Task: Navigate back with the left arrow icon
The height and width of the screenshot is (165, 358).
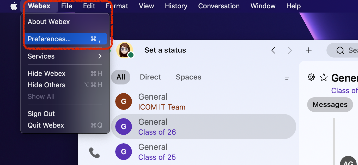Action: [x=273, y=50]
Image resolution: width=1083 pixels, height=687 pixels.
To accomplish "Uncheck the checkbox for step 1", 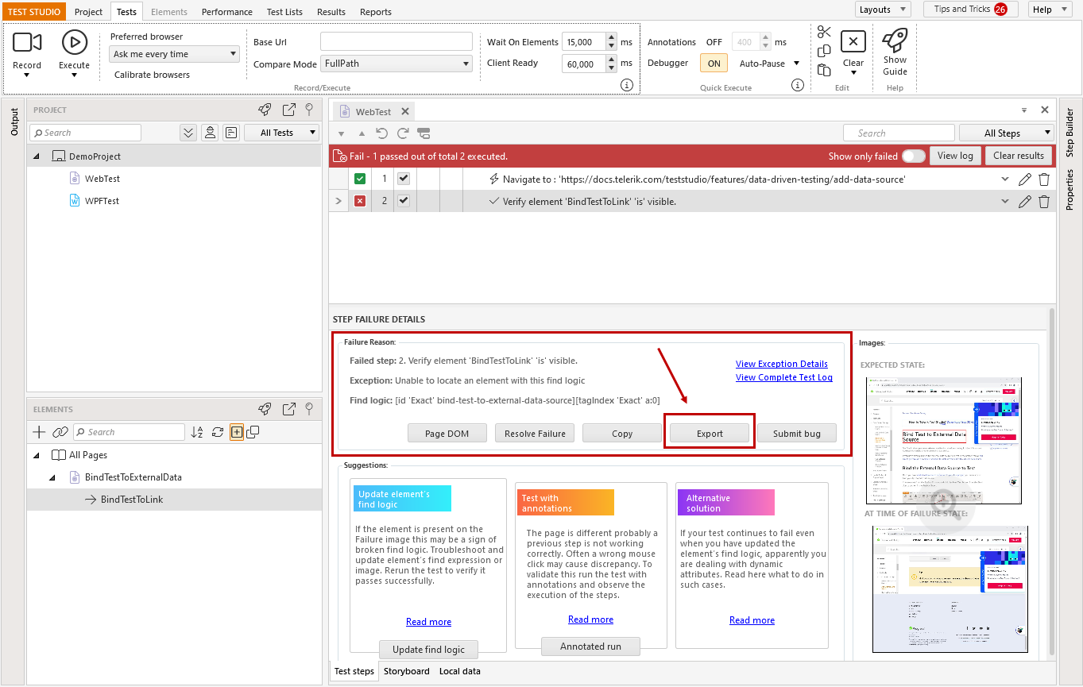I will pos(404,179).
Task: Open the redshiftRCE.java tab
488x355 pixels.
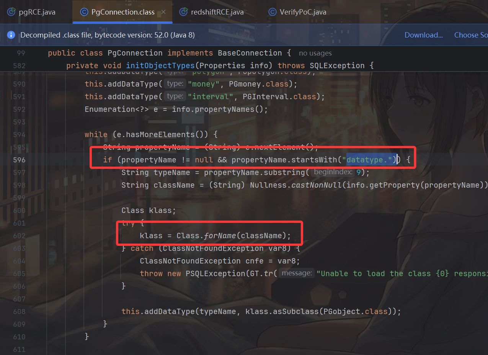Action: (217, 12)
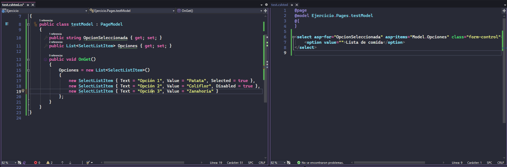507x167 pixels.
Task: Switch to the test.cshtml.cs tab
Action: pyautogui.click(x=13, y=5)
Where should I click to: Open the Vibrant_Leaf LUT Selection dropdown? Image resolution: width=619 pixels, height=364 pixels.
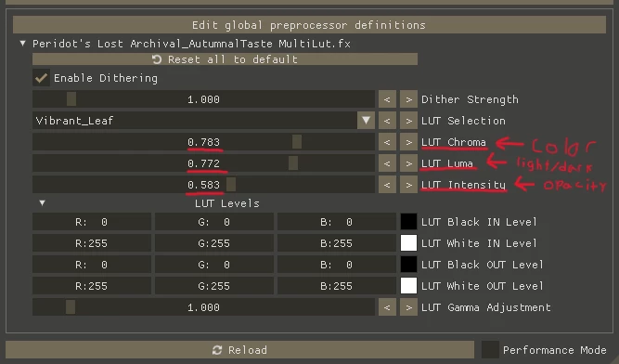tap(366, 121)
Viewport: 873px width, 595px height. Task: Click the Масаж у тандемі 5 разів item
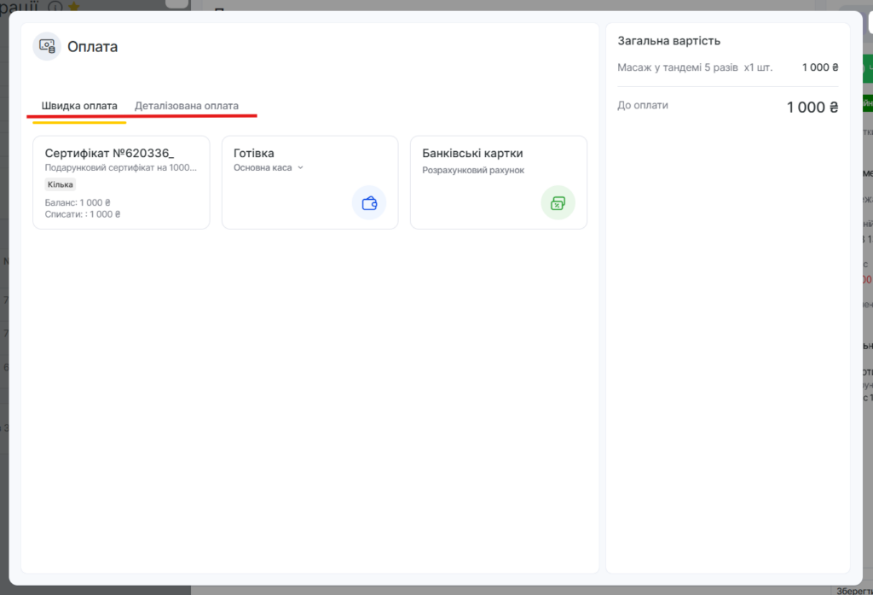(x=678, y=67)
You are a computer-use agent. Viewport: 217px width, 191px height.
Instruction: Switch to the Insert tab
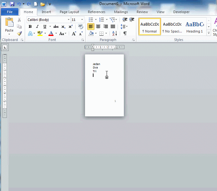pyautogui.click(x=46, y=12)
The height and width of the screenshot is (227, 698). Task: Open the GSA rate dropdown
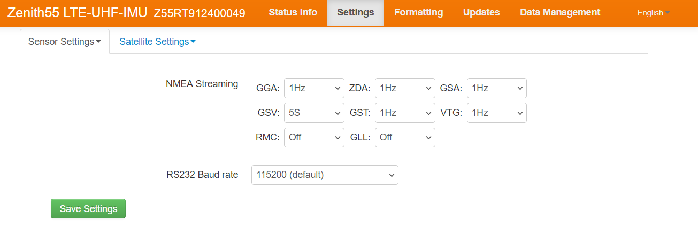tap(496, 88)
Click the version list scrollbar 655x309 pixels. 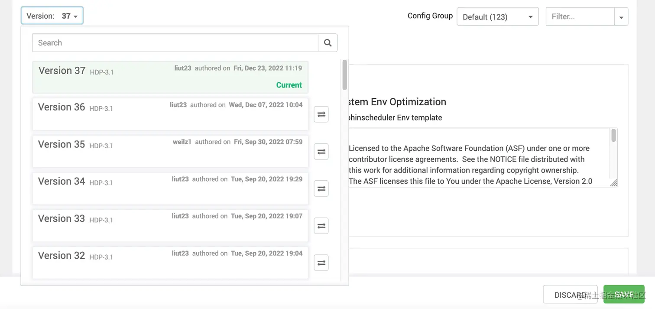click(345, 75)
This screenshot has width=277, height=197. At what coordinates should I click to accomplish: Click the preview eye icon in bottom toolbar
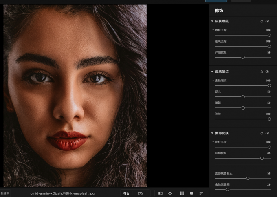[x=170, y=193]
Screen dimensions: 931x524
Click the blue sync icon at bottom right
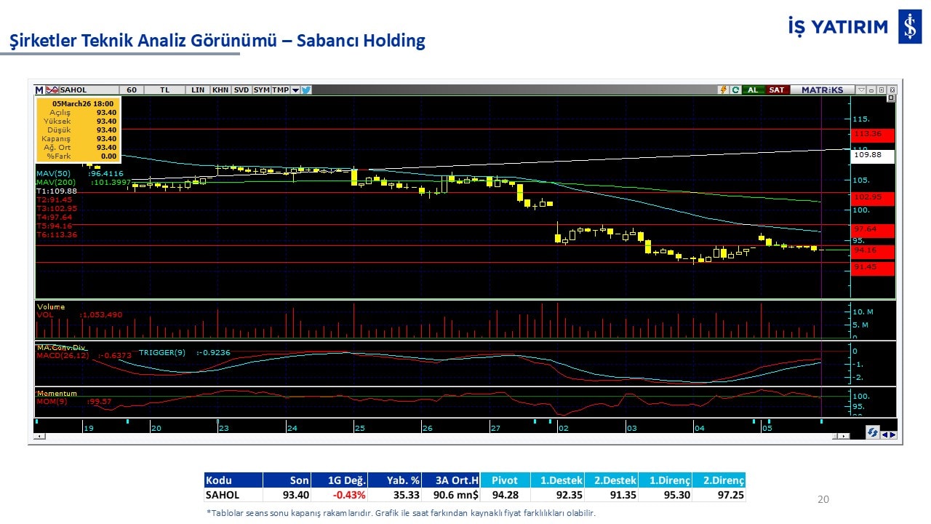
+---+
• JOB: In the records, change every "dropdown" to "menu" in everything from the line containing "Where should I" down to the line containing "(x=678, y=67)", and give only those lines with all else unchanged. Leave the pictures out of the answer.

• SOLUTION:
Where should I click to: Open the Vibrant_Leaf LUT Selection menu? Image resolution: width=619 pixels, height=364 pixels.
tap(366, 121)
Viewport: 873px width, 595px height. Task: Click the Масаж у тандемі 5 разів item
(x=678, y=67)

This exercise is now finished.